(Stored data entries)
__________________________________________________

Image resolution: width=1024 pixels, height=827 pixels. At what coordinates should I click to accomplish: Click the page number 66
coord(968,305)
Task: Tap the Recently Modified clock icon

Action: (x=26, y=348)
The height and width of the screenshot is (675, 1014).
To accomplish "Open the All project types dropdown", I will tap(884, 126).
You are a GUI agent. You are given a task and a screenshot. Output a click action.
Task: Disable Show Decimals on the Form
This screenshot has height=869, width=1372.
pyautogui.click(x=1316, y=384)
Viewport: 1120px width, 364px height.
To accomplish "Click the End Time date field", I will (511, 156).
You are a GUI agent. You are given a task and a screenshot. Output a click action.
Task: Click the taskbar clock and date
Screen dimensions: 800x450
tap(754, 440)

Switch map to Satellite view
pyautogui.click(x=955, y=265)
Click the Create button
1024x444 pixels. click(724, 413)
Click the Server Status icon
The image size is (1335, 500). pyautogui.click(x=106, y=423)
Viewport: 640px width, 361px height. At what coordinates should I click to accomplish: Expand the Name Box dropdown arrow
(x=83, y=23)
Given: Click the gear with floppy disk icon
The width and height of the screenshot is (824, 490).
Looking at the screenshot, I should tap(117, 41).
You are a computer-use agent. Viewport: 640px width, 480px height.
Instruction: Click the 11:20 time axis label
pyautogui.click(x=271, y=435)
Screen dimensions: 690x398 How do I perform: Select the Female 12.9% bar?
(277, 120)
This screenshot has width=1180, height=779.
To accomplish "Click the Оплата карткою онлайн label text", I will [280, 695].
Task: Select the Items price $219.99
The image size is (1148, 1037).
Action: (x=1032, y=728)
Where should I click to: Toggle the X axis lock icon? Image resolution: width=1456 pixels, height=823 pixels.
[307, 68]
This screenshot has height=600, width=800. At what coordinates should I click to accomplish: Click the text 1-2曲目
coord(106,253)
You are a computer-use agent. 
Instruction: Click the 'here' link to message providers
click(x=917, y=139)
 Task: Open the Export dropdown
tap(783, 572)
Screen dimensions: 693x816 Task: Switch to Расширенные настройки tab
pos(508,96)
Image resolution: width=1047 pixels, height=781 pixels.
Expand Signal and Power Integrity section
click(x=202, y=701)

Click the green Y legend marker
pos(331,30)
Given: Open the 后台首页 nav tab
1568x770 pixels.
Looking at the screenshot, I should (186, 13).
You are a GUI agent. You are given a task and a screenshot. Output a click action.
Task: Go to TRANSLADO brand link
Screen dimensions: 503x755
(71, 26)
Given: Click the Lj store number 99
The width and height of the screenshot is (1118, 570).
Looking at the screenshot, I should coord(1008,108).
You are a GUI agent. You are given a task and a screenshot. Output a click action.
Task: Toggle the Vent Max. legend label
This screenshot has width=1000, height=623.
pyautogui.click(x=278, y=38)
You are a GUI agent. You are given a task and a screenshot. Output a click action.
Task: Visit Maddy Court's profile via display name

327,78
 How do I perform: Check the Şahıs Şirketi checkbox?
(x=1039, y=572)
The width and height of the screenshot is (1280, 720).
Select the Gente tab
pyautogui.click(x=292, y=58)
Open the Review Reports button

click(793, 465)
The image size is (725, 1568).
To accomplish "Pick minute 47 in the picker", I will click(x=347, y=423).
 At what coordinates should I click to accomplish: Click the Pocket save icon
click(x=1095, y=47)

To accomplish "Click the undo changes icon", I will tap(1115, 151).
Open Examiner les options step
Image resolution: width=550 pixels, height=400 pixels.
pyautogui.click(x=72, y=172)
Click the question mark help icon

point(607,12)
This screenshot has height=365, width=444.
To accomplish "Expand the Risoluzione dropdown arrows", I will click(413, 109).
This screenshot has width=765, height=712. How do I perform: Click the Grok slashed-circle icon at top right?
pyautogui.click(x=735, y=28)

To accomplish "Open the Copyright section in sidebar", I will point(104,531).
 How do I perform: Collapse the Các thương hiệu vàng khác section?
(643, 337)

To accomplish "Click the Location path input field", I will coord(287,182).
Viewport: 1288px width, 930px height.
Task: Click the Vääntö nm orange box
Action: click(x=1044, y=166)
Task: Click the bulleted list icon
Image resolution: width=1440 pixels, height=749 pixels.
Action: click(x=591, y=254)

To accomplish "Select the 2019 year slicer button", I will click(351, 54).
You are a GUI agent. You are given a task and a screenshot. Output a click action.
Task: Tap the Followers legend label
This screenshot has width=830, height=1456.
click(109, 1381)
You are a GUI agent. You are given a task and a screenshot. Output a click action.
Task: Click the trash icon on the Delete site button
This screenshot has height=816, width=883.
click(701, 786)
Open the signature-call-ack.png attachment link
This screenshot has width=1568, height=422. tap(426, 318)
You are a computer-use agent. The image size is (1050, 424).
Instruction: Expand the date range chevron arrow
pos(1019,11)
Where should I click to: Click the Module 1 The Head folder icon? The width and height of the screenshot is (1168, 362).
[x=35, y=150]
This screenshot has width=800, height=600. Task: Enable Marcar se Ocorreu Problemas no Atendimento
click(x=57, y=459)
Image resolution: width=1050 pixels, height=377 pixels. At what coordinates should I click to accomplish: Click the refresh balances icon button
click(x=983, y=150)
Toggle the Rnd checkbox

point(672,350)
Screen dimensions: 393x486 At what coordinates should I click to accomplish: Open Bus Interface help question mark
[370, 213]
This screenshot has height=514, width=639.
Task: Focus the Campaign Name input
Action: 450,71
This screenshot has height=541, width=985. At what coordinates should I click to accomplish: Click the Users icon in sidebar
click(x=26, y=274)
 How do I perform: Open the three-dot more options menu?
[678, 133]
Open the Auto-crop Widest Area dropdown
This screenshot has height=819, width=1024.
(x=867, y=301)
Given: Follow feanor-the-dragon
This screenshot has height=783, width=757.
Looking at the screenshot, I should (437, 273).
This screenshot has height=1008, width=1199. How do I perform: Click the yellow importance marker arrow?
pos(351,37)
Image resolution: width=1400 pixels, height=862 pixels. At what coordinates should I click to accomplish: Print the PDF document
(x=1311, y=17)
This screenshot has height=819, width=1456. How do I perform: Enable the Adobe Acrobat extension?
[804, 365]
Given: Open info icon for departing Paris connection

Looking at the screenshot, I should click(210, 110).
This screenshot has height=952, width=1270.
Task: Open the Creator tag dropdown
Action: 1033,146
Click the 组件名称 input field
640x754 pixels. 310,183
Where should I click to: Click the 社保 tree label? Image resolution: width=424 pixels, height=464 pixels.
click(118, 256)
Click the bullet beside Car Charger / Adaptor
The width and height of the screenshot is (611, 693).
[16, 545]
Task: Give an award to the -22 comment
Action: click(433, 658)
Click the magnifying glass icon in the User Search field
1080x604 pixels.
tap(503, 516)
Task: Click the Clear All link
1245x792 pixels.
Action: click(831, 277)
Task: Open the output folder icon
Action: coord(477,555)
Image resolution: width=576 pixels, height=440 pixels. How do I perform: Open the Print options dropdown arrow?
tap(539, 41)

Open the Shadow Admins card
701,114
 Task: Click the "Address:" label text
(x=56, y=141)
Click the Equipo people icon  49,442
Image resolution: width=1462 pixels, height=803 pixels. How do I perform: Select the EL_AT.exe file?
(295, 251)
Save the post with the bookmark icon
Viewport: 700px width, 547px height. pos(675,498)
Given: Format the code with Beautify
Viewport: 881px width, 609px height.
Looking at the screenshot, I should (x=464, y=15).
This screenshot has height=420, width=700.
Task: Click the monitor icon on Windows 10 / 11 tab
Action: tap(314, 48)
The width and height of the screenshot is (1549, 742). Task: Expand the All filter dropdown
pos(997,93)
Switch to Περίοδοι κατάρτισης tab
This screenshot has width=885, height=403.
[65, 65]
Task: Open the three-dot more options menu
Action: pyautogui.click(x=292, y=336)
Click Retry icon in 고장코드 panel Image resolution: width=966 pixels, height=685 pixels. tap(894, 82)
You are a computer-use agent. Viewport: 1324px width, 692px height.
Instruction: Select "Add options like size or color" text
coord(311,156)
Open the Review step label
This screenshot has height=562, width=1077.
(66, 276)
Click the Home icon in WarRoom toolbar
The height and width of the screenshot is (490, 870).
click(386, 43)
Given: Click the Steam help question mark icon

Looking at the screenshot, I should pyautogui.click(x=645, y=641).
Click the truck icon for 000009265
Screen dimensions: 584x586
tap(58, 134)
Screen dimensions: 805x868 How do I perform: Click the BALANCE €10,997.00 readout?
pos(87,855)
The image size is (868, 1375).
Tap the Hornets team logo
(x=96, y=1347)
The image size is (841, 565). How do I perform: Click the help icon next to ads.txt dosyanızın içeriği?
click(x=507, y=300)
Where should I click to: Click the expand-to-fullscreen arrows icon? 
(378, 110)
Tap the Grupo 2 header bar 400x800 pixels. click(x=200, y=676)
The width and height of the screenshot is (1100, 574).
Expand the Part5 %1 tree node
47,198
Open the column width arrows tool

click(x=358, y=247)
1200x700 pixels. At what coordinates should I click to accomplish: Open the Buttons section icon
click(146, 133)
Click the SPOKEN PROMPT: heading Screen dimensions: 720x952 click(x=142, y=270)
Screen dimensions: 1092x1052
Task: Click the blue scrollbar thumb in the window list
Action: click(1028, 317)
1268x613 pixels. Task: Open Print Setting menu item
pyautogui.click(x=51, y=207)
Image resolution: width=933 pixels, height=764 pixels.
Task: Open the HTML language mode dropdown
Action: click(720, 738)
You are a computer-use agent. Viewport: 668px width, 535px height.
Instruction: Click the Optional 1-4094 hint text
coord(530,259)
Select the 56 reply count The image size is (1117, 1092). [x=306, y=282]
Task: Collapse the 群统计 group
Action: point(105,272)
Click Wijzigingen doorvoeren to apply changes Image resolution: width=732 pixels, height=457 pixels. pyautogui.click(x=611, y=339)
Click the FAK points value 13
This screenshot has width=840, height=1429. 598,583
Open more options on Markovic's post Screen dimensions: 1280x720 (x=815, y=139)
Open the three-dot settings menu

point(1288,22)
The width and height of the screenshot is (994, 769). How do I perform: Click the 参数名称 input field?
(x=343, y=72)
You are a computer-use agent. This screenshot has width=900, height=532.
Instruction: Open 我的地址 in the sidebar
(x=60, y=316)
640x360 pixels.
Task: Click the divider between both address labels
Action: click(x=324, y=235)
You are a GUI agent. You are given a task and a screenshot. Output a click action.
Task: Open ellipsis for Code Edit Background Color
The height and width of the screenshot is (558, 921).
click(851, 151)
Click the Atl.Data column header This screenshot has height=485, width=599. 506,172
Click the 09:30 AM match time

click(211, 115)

__________________________________________________

Report only the number of lines above that contain "computer".

Expected output — 6